• Work order: Retype nothing except the lines below from the one with "Click the light gray bar in LinkedIn card" through the one with "the Spring Boot", exactly, with images left out.

[Saved data entries]
========================

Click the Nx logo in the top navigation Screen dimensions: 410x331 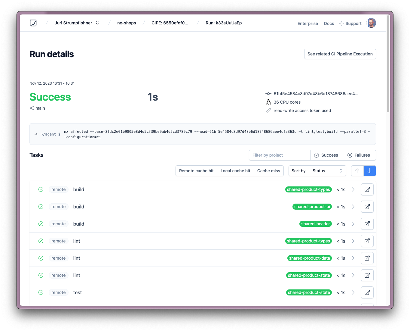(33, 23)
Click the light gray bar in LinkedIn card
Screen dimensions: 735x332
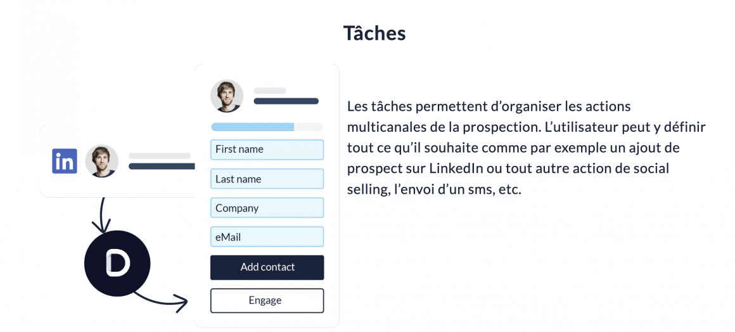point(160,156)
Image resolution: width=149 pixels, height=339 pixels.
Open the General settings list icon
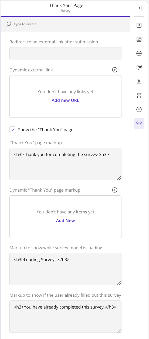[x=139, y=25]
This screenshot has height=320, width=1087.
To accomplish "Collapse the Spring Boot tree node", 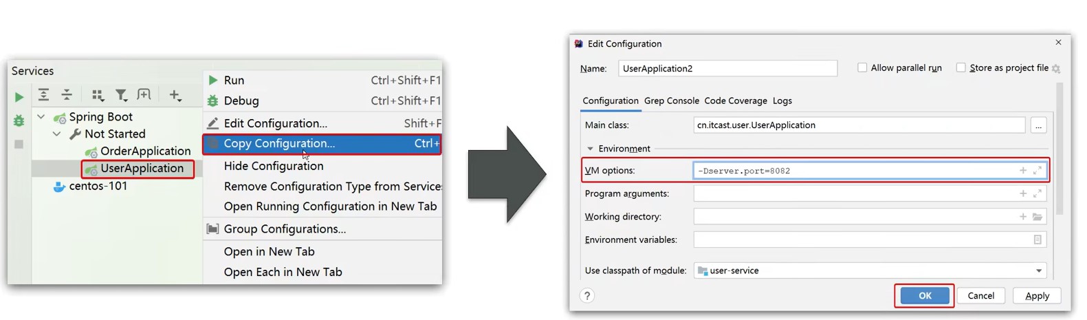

========================

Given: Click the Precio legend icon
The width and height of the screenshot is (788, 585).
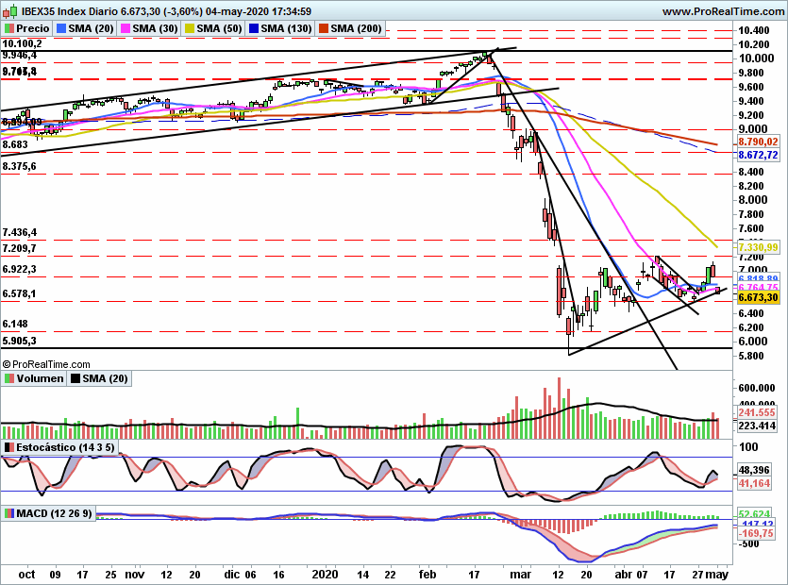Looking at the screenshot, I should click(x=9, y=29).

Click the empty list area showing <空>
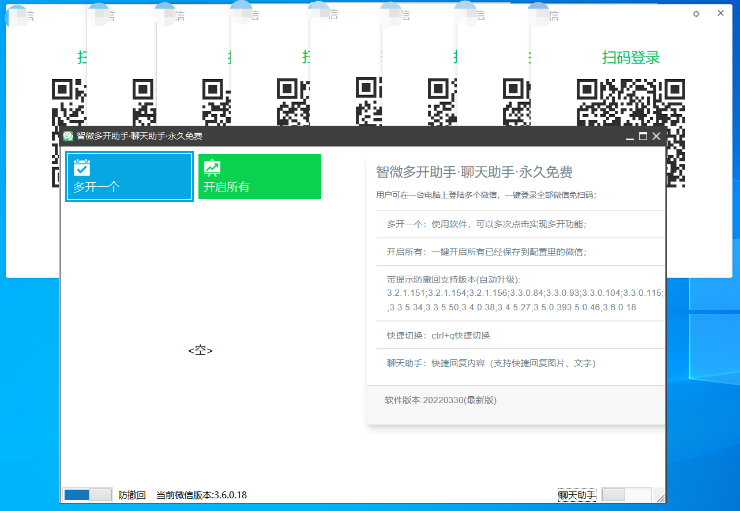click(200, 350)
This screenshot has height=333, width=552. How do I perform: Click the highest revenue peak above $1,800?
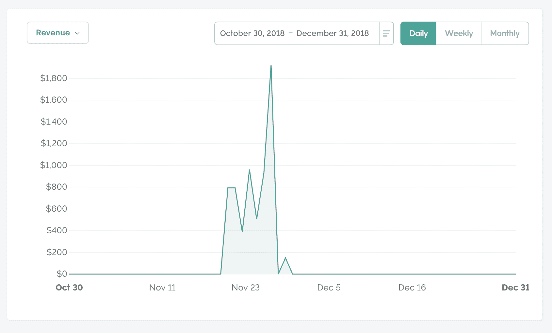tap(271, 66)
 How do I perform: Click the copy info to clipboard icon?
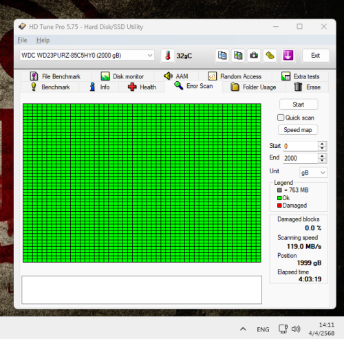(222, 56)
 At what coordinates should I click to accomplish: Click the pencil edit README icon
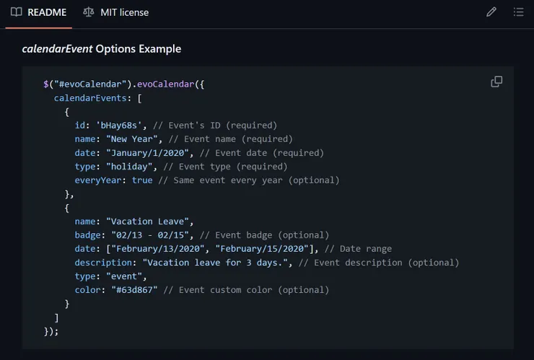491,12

========================

• Exercise result:
Click the light gray bar in LinkedIn card
Screen dimensions: 735x332
point(160,156)
Image resolution: width=149 pixels, height=339 pixels.
Open the General settings list icon
[x=139, y=25]
This screenshot has height=320, width=1087.
To accomplish "Collapse the Spring Boot tree node", 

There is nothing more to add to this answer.